3.3 Developer Customer Pricing; Collection. Developer will independently determine the pricing and fees at which it offers the LightCMS Service to Developer Customers. Developer will be solely responsible for collecting all fees for any use of the LightCMS Service and Websites. Non-payment by Developer Customers shall not relieve Developer of its obligation to pay Fees to Oracle. Oracle reserves the right to cancel or suspend the LightCMS Service with respect to the Developer or Website User(s) if Oracle does not receive payment from Developer with respect to use of any Website. If the Account credit card is declined when a charge is attempted, Oracle will email Developer to warn Developer that the card must be updated. After a series of these messages is delivered, if the issue is still unresolved, all websites under the Account are disabled until Developer resolves the situation.

4. Developer Obligations

4.1 Oracle Marketing Materials and Trademarks. Developer may use the specific Oracle Marks identified by Oracle for such purpose in Developer’s marketing and advertising of the LightCMS Service, provided Developer receives advance approval in writing for each such marketing, advertising or other promotional material which uses a Oracle Mark (or otherwise describes the LightCMS Service) and Developer otherwise complies with the terms of this Section. Developer’s use of Oracle Marks shall conform to Oracle’s then-current trademark use policies. Developer will cease any and all use of Oracle Marks at any time upon request by Oracle. Developer will not register, or attempt to register, any trademark or domain name using or similar to any Oracle Marks, and if Developer has, agrees to immediately effect transfer of such domain name to Oracle without charge. All goodwill arising from the use of Oracle Marks shall inure to the benefit of Oracle.
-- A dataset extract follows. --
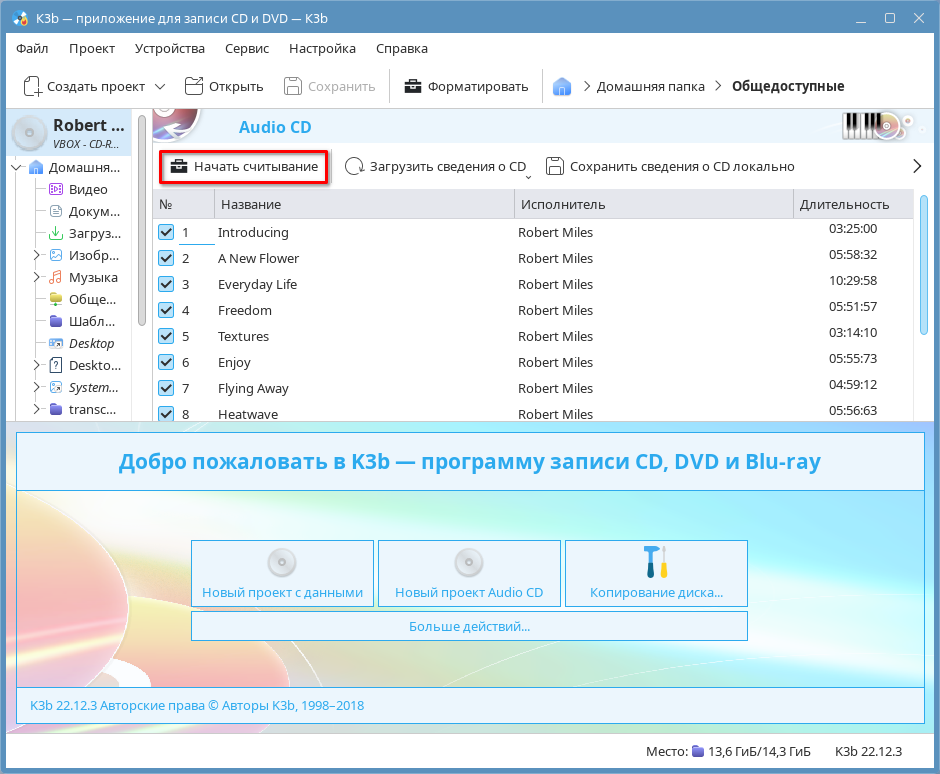Open the Устройства menu
940x774 pixels.
168,48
4.2 Representations. Developer shall not make any representations, guarantees or statements of any type regarding Oracle or the LightCMS Service except as consistent with the written descriptions provided by Oracle to Developer. In no event shall Developer make any representation, warranty or guarantee by or on behalf of Oracle hereunder nor represent itself as an agent or employee of Oracle. Developer shall represent Oracle and the LightCMS Service in a positive and professional manner at all times. Developer acknowledges that such representation is essential to Oracle’s goodwill in the LightCMS Service, and agrees that its failure to do so shall be a material breach of this Agreement.

4.3 Business Practices. Developer agrees not to engage in any deceptive, misleading, illegal or unethical practices that may be detrimental to Oracle or the LightCMS Service and agrees to comply with all applicable federal, state and local laws and regulations (including, without limitation, data protection, privacy and import and export compliance laws and regulations) in connection with its performance under this Agreement. 
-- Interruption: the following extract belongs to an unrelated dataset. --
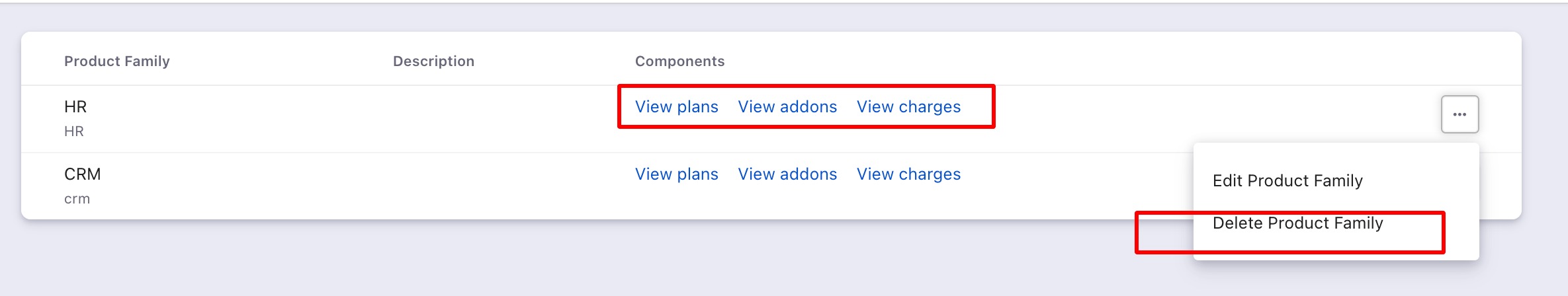The height and width of the screenshot is (296, 1568).
Task: Click the Components column header
Action: 679,61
4.4 Foreign Corrupt Practices. Developer represents and warrants that (i) in connection with this Agreement, it has not and will not make any payments or gifts or any offers or promises of payments or gifts of any kind, directly or indirectly, to any official of any foreign government or any agency or instrumentality thereof and (ii) it will comply in all respects with the U.S. Foreign Corrupt Practices Act and similar domestic or foreign law.

4.5 Records and Audit. Developer agrees to maintain complete, clear and accurate records of all orders, Website Users, Websites created and transactions completed with respect to this Agreement or any other information reasonably required to evidence compliance or calculate fees payable. Upon ten (10) days advance written notice, Developer shall permit Oracle or its representative to review such records and any other books and records of Developer which relate to Developer’s performance under this Agreement or to ensure Developer’s compliance with its obligations to Oracle. Any such audit will be conducted during normal business hours and in a manner designed to cause minimal impact on Developer’s ordinary business activities. Developer shall maintain all records required under this Agreement for at least three (3) years following expiration or termination of this Agreement (or such longer period as required by law).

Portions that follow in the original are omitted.